**Task prompt**:
Please count the lines in the data below that hold "this" and answer with the number by itself.

**Source data**:
--

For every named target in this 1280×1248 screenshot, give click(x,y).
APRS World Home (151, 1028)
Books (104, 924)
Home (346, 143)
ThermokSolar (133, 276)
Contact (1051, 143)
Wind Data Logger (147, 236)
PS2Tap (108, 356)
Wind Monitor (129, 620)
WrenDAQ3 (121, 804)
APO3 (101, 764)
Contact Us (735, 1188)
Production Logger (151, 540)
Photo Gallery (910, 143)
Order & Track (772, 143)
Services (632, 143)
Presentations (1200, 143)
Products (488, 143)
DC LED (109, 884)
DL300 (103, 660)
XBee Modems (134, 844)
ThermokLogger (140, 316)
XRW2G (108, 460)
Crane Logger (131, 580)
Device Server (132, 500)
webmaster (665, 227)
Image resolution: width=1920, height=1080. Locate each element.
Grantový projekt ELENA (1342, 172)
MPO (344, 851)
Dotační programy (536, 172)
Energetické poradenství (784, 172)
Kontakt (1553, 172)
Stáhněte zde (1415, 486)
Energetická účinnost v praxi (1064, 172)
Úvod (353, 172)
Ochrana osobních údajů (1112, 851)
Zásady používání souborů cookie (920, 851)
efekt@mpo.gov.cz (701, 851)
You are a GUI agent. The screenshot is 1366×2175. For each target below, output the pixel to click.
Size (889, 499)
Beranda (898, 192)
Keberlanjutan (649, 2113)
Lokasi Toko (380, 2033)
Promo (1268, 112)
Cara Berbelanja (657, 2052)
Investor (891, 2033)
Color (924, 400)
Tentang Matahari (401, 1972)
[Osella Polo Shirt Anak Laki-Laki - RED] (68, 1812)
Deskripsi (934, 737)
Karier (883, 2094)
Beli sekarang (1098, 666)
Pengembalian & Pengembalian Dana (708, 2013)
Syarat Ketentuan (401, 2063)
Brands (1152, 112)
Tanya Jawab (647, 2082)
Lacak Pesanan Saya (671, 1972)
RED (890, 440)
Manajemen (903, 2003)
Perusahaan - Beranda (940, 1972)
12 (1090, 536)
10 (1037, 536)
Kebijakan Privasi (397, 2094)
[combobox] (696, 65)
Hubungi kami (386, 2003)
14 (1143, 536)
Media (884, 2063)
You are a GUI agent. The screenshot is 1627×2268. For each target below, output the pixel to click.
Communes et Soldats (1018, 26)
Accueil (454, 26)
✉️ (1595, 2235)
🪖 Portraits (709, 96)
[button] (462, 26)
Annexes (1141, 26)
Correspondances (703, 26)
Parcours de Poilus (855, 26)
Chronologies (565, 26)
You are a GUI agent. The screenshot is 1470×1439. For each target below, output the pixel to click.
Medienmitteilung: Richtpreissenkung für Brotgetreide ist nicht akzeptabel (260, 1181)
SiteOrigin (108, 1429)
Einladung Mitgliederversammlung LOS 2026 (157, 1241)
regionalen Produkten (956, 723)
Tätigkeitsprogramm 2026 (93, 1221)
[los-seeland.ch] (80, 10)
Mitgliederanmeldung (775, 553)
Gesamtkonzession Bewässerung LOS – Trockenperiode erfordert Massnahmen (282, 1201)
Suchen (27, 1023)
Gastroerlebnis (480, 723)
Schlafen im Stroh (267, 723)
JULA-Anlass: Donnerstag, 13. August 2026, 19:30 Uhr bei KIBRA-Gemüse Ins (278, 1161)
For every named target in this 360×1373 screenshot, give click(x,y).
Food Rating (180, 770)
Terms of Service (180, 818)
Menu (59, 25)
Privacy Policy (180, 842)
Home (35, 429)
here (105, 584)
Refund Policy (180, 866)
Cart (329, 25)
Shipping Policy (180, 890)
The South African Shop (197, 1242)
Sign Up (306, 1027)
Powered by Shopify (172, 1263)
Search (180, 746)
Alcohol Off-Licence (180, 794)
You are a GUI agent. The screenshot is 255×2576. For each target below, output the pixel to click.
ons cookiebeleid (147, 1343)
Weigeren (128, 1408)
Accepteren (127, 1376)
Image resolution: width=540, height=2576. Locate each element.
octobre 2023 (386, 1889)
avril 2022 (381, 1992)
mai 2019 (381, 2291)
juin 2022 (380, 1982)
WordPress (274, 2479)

--

**Exercise output**:
2